I think that is just more of the same as what I was stating above because the good NES and SNES titles are so much more common than the titles of most other retro consoles. I bet if I wanted to I could make a day out of going to all the Disc Replays around the Indianapolis area and buy a fairly decent collection of both for relatively cheap. And I would win that bet because I already did that a few years ago along with somewhere around 100 Game Boy, Game Boy Color, and Game Boy Advance games. Other than games that are really obscure and weren't popular, any game for any Nintendo console being called rare is being called rare by a retard.

 

Still, the pre crash stuff, as well as early "black box" NES games, have a certain pick-up-and-play appeal that was lost in the late 80s and up.
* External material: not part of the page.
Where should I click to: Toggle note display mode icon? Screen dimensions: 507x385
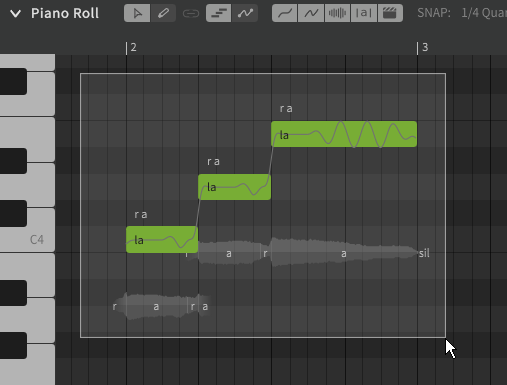pyautogui.click(x=219, y=13)
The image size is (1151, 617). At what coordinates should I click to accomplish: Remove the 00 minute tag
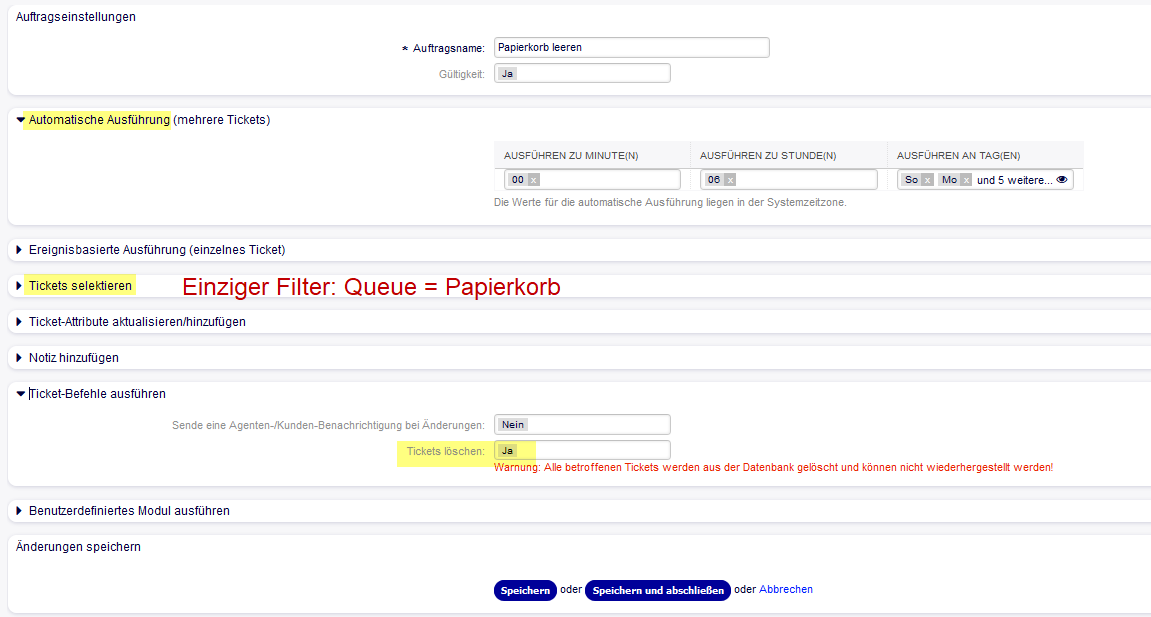pyautogui.click(x=533, y=180)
Games got longer, more complex. Then 3D happened. Then FPS took over...

It is a blessing and a curse. When games like Doom and Golden Eye came out I thought it was awesome but then.... Call of Duty 25.

 

So one could argue that Atari is still a different flavor compared to Nintendo. Much like modern Nintendo is a different flavor compared to Playstation/Xbox.

I think there are different flavors between all consoles and the game libraries with them but I think there aren't any lines between one flavor and the closest flavor to it. For an example, if someone made a huge tree of life like evolutionary chart of every game that has ever existed with everything branching into their genres and future games within those genres then the transitions would look pretty smooth.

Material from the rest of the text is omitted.